**Activity:** Could every line below be transcribed exactly, with the pictures dropped?

[[ Data extracts, beginning ]]

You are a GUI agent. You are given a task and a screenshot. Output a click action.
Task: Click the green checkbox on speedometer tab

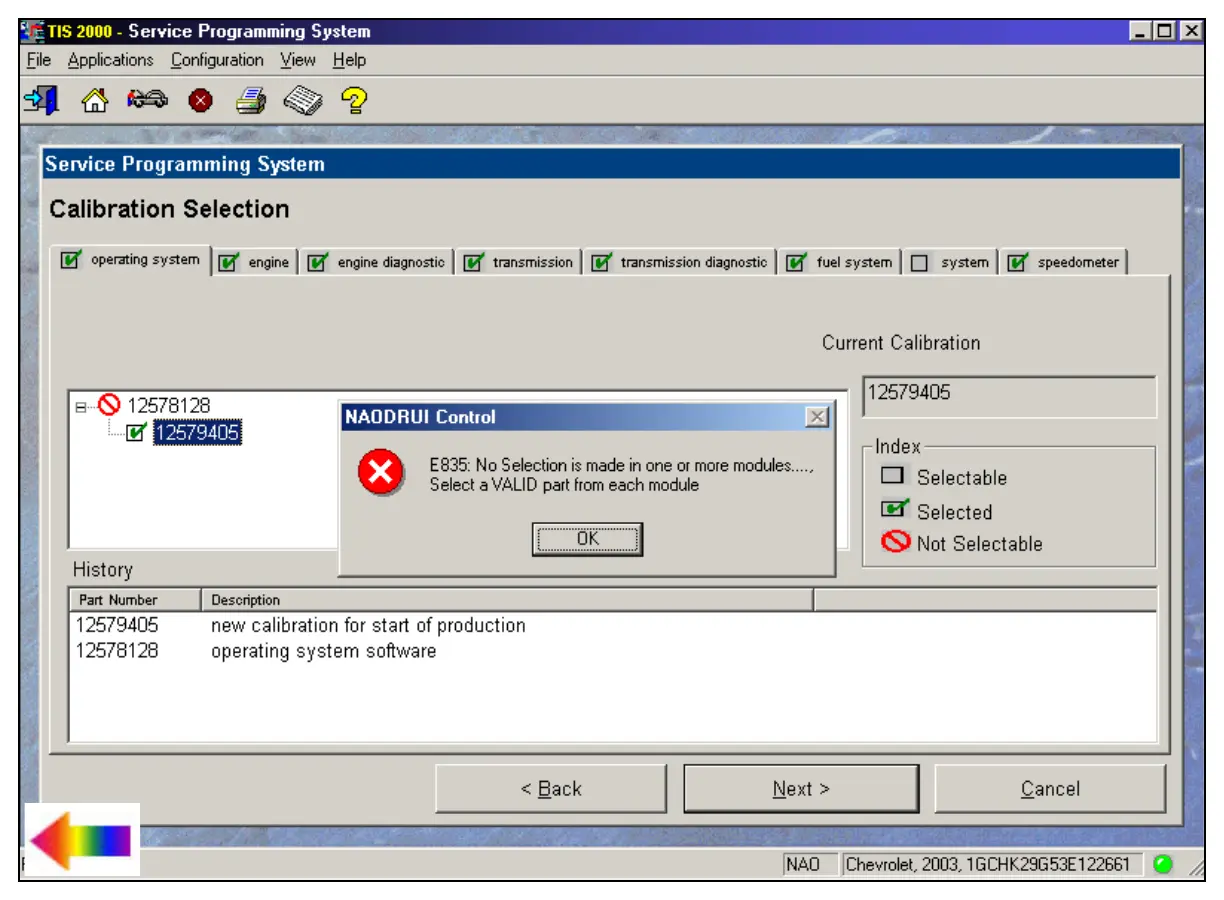click(1017, 263)
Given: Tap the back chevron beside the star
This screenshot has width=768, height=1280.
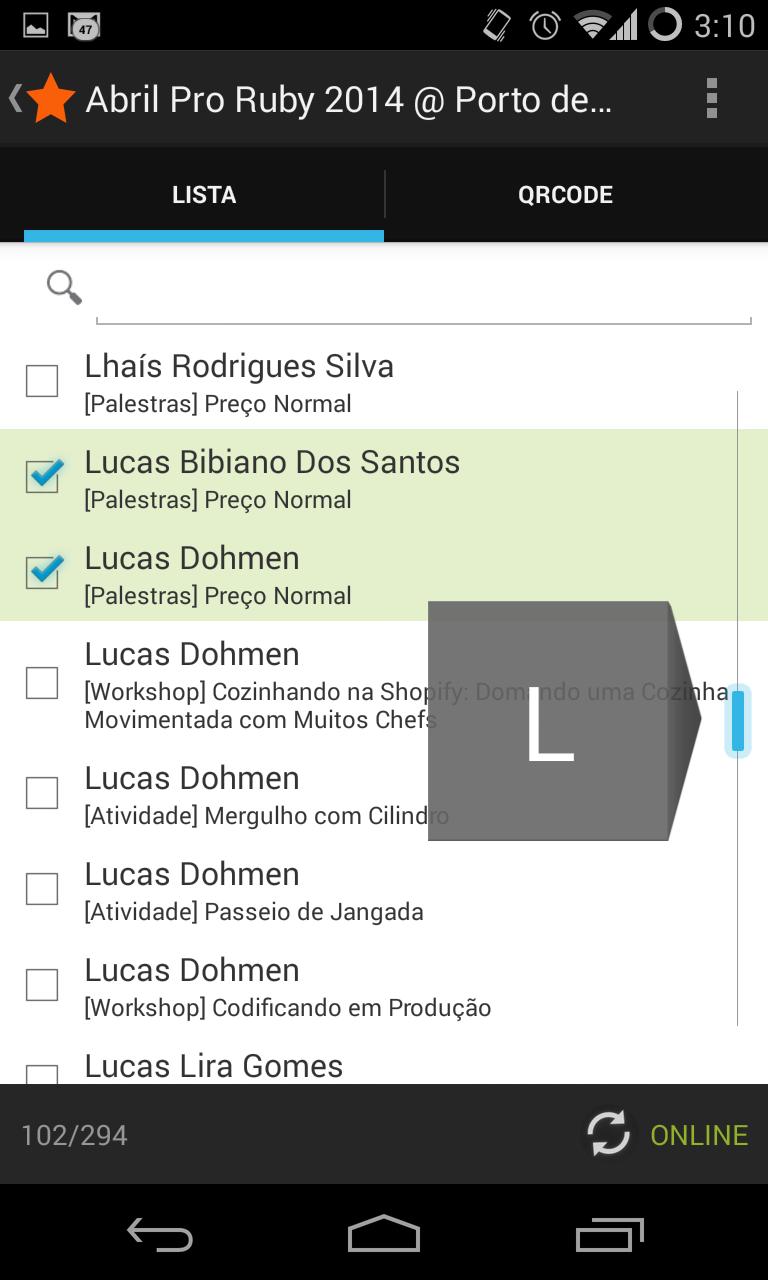Looking at the screenshot, I should coord(15,98).
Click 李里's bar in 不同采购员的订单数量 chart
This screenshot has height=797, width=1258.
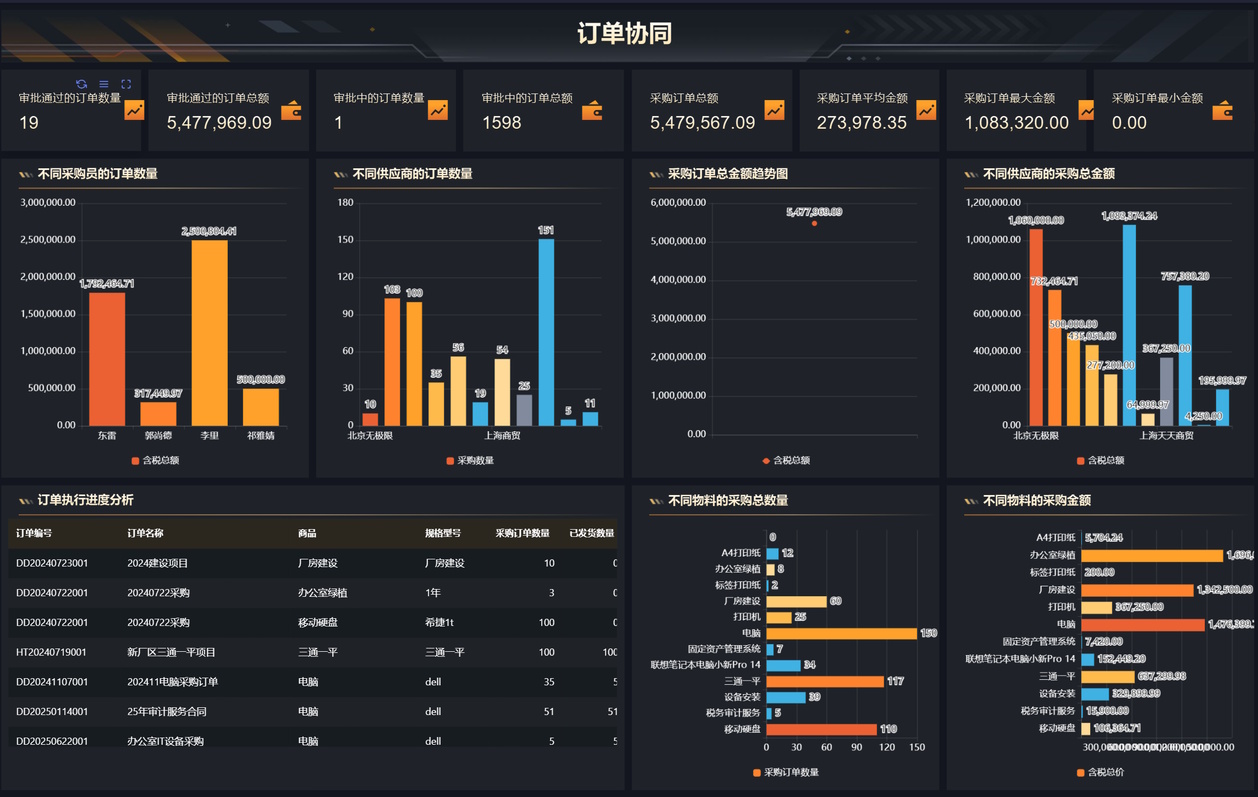click(209, 332)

[[ Data extracts, end ]]

**Written solution:**
You are a GUI agent. You are given a task and a screenshot. Output a click action.
Task: Click the green checkbox on speedometer tab

click(1017, 263)
Given: Tap the back chevron beside the star
This screenshot has width=768, height=1280.
Looking at the screenshot, I should coord(15,98).
Click 李里's bar in 不同采购员的订单数量 chart
This screenshot has height=797, width=1258.
click(209, 332)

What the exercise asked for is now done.